__Exercise objective__
Which lines in the stored entries below contain the string "input"? Copy each of those lines in full, matching case exactly.

(Stored entries)
○ ○ ○ ○ ○

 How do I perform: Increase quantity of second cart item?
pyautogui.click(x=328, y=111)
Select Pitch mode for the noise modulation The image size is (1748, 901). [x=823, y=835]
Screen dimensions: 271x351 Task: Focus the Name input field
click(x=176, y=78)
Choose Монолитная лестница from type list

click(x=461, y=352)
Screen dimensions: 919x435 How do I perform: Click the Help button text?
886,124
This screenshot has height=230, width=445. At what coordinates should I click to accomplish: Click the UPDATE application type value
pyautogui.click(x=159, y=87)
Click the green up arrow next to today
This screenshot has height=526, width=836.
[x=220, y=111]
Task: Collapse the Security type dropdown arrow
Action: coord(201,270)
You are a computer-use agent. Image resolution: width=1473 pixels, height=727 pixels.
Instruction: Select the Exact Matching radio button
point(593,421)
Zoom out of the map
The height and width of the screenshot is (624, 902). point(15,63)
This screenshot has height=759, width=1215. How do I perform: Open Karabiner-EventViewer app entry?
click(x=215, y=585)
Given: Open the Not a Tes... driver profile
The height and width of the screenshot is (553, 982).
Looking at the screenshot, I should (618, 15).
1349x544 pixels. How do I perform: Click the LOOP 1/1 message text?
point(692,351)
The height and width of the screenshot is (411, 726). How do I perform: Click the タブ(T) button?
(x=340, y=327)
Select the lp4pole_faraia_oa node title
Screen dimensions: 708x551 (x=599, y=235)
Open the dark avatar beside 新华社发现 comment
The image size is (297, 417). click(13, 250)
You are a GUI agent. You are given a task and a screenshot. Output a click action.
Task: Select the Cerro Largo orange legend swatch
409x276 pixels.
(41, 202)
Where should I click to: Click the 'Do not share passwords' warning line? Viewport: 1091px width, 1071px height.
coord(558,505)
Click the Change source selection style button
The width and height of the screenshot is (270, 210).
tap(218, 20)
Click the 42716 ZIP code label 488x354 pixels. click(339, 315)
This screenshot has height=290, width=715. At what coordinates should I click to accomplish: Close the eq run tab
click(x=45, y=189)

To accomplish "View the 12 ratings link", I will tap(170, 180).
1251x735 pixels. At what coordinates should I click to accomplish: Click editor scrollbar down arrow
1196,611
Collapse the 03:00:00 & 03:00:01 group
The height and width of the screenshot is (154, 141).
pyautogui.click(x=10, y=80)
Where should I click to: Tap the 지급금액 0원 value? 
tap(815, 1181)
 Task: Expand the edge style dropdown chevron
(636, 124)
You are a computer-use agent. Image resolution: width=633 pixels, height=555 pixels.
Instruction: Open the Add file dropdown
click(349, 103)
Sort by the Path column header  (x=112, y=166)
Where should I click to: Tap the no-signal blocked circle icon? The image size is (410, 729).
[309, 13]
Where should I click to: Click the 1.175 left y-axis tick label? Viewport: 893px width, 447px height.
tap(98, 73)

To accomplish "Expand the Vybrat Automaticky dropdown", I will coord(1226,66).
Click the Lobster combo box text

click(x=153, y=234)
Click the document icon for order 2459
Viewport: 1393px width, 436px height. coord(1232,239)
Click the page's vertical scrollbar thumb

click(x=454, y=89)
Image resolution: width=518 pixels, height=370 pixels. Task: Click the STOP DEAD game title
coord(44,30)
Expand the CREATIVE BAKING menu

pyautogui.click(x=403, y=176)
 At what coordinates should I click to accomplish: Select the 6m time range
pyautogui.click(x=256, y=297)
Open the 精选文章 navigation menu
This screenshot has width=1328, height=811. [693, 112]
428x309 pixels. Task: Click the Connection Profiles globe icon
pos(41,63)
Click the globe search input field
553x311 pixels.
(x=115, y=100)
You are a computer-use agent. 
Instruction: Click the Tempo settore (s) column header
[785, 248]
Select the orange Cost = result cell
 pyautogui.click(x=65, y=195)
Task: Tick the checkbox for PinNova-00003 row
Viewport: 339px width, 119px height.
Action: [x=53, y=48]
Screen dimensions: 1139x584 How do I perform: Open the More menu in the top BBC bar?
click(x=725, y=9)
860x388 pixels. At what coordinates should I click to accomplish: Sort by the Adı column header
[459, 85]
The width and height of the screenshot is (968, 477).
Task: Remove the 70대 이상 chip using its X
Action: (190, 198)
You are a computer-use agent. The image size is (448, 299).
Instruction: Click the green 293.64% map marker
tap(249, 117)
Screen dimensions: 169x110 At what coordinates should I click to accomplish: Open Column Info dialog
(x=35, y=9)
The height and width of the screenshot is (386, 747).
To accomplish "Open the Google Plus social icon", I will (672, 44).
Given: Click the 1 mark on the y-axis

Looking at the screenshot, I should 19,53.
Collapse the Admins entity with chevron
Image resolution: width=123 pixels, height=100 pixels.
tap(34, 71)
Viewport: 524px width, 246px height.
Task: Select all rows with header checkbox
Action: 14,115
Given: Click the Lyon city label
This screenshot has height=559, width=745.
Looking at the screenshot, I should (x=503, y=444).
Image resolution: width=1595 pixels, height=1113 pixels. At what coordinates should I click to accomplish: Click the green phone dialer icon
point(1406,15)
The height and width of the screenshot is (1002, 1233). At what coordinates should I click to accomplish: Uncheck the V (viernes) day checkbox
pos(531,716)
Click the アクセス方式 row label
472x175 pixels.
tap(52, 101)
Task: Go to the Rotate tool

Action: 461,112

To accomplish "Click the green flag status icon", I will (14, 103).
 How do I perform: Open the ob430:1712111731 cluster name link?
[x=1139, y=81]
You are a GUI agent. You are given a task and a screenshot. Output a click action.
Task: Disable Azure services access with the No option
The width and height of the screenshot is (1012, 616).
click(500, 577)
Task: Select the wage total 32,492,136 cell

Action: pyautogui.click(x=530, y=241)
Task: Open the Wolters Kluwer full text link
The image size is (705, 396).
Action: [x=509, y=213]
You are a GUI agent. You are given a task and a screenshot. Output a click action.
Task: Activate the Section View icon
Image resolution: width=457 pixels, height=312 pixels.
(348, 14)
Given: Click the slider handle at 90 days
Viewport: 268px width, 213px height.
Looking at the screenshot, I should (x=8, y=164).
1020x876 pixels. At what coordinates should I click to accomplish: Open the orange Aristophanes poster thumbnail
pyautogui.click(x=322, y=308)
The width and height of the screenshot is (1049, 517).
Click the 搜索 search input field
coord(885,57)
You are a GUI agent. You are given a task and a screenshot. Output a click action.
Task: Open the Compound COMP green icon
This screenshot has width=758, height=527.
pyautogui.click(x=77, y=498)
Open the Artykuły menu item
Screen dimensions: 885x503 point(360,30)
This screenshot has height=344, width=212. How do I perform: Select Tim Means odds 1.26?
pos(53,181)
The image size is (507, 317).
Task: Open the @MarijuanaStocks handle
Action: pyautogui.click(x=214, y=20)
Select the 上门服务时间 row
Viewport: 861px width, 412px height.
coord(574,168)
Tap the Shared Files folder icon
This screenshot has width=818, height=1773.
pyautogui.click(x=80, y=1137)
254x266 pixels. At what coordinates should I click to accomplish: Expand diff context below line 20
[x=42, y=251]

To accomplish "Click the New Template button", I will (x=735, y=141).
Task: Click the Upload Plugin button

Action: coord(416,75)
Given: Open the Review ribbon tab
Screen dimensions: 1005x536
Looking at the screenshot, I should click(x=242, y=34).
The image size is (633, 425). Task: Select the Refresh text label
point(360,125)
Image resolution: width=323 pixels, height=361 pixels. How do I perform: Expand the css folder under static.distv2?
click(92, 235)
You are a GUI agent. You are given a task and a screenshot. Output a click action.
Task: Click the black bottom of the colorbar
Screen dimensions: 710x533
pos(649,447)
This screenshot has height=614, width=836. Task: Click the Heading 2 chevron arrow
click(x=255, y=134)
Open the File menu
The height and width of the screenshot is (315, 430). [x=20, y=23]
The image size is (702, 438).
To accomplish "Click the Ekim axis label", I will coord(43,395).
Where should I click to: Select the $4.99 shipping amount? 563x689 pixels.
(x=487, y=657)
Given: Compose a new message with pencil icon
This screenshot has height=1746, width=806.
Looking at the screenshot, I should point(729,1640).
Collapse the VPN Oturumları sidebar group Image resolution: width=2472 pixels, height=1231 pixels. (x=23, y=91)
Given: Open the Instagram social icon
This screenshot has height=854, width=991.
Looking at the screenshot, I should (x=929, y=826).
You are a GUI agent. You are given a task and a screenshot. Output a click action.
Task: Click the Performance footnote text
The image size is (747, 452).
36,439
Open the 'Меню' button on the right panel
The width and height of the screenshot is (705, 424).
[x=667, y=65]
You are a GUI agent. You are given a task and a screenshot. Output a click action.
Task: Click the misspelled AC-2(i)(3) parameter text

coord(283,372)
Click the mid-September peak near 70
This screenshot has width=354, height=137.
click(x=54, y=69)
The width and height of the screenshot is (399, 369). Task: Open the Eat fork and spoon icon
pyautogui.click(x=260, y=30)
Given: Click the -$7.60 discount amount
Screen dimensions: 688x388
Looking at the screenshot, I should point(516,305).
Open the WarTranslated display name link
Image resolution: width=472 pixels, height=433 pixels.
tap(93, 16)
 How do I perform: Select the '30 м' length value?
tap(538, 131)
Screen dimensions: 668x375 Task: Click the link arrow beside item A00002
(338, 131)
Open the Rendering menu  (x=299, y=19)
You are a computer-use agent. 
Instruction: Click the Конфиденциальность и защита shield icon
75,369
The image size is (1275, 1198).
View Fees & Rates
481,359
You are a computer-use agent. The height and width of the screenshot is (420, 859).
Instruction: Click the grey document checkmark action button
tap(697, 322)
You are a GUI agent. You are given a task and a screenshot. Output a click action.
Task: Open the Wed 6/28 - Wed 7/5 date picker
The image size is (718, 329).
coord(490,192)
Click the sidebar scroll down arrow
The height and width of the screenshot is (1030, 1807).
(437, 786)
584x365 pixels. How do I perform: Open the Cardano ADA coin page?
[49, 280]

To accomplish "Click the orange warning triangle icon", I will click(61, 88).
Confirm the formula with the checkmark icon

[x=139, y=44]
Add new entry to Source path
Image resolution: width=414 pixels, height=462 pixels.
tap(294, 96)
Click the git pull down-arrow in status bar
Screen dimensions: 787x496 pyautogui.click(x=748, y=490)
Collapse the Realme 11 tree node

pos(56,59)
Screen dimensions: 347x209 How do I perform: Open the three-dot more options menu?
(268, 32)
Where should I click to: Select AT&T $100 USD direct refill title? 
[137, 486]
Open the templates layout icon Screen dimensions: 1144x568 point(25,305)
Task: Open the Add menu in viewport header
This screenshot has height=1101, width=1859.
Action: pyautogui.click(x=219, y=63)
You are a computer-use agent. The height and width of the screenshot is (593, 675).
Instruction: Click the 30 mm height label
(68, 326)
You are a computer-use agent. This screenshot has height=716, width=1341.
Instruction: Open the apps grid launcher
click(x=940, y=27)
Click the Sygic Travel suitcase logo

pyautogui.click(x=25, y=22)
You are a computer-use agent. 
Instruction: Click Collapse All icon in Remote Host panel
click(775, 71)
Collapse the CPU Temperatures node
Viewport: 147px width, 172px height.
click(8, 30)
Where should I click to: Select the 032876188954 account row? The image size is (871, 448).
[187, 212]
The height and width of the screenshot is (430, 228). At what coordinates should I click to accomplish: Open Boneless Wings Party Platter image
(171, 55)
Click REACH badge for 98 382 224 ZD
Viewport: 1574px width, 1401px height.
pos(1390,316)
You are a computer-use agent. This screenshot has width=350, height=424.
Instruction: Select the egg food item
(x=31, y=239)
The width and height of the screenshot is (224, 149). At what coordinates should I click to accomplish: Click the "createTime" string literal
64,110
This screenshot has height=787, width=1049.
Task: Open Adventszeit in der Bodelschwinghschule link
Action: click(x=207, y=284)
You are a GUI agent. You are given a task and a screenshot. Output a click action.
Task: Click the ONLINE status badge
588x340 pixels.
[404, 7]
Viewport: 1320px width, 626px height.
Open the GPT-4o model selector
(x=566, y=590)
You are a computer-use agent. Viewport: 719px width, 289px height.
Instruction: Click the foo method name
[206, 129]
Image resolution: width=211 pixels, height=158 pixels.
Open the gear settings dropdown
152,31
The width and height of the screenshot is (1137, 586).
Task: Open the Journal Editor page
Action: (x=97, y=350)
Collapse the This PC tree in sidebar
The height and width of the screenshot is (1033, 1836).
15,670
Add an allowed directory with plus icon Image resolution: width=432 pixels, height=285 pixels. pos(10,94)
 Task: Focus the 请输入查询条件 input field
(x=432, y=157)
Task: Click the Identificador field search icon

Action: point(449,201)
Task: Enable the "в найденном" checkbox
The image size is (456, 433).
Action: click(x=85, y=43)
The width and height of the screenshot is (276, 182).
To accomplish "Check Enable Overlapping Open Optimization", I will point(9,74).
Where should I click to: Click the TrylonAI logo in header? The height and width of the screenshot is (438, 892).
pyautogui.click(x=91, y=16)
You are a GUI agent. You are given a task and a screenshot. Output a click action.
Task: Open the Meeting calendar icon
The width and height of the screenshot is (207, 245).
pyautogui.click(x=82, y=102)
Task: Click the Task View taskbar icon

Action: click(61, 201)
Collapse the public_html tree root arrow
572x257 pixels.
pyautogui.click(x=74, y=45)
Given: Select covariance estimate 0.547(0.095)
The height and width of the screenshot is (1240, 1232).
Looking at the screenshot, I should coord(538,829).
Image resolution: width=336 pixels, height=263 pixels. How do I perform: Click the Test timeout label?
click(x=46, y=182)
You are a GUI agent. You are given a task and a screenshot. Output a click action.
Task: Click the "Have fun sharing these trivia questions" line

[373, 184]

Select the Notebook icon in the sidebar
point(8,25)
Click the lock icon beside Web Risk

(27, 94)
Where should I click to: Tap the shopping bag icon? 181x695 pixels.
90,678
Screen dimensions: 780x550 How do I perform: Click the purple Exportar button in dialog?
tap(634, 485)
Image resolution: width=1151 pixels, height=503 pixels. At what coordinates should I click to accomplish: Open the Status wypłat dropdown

○ ○ ○ ○ ○

__Reply__
Screen dimensions: 271x351 Task: Focus the Name input field
Click the globe search input field
Click the 搜索 search input field
 Task: Focus the 请输入查询条件 input field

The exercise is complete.